Johanna Nagel hat vor fünf Monaten ihr drittes Kind bekommen. Den kleinen Kolja möchte sie, wie seine älteren Geschwister, noch lange stillen. Sie würde sich aber auch gegen Covid-19 impfen lassen, sobald sie an der Reihe ist. Daher stellt sich die Überlingerin die Frage, ob beides miteinander vereinbar ist: „Ich würde laienhaft schätzen, dass an Schwangeren und Stillenden keine Studien durchgeführt werden“, fasst sie die unklare Datenlage zusammen.
Stiko: Risiko für gestillte Säuglinge unwahrscheinlich
Die Ständige Impfkommission (Stiko) weist ebenfalls auf die fehlenden Erfahrungen mit der Anwendung der Covid-19-Impfstoffen in der Stillzeit hin. Gleichzeitig hält es die Stiko gemäß der aktuellsten Veröffentlichung für unwahrscheinlich, dass eine Impfung der Mutter während der Stillzeit ein Risiko für den Säugling birgt. Mittlerweile gibt es eine gemeinsame Empfehlung der Deutschen Gesellschaft für Perinatale Medizin (DGPM), der Deutschen Gesellschaft für Gynäkologie und Geburtshilfe (DGGG) und der Nationalen Stillkommission (NSK): So sei auch internationalen Studien zufolge kein biologisch nachvollziehbarer Mechanismus bekannt, der Schaden verursachen könnte. Hingegen bestehe die Möglichkeit, dass gestillte Kinder nach einer Impfung der Mutter durch Antikörper in der Muttermilch ebenfalls geschützt werden. Dies ist auch von anderen Impfungen bekannt.
Hier finden Stillende fachlichen Rat:
Ärzte halten sich noch bedeckt
Dennoch herrscht noch viel Zurückhaltung bei dem Thema: So kann das Gesundheitsamt des Bodenseekreises zu Fragen der Arzneimittelsicherheit keine Auskünfte geben, auch die Ärzte halten sich bedeckt. Verena Eichel-Steiert, die mit einer Kollegin eine gynäkologische Praxis in Uhldingen-Mühlhofen betreibt, erläutert die Gründe: „Es gibt noch keine Studien, daher ist eine Empfehlung schwierig. Ich halte mich an die Richtlinien meines Berufsverbands und kann nur auf die Experten verweisen.“ Bezogen auf die neuen mRNA-Impfstoffe gegen Covid-19, hofft die Frauenärztin mit der Zeit auf mehr Daten über die Verhaltensweisen der Wirkstoffe.
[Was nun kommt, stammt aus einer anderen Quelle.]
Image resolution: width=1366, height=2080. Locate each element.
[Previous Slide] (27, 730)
Junge Mutter übt sich in Geduld
Die Zeit spielt Johanna Nagel vielleicht auch in die Karten. Die Berufsschullehrerin ist nach dem Mutterschutz mit sechs Wochenstunden wieder ins Unterrichten eingestiegen – jedoch nur vom heimischen Schreibtisch aus. „Meine Schüler sind älter, aber nicht in der Abschlussklasse. Sie werden mit die Letzten sein, die zurück in die Schule kommen.“ Die junge Mutter sieht ihr persönliches Ansteckungsrisiko daher als nicht so hoch an und übt sich in Geduld.
Falls der immer wieder geäußerten Forderung nachgegeben wird, pädagogisches Personal an Kitas und Schulen bevorzugt zu impfen, könnte Johanna Nagel auch schon früher an der Reihe sein. Ob sie sich dann gern einen der Impfstoffe aussuchen würde? „Ich maße mir nicht an, die zu beurteilen. Wenn die EU sie zulässt, werden sie in Ordnung sein“, sagt die 35-Jährige.
Persönliche Nutzen-Risiko-Abwägung
Laut Weltgesundheitsorganisation (WHO) kann einer stillenden Frau, die zu einer für die Impfung empfohlenen Gruppe gehört, die Impfung angeboten werden. Gerade bei Stillenden mit einem erhöhten Ansteckungsrisiko oder Vorerkrankungen überwiege der potenzielle Nutzen die theoretischen Bedenken. Die Entscheidungsfindung bleibt somit eine persönliche Nutzen-Risiko-Abwägung.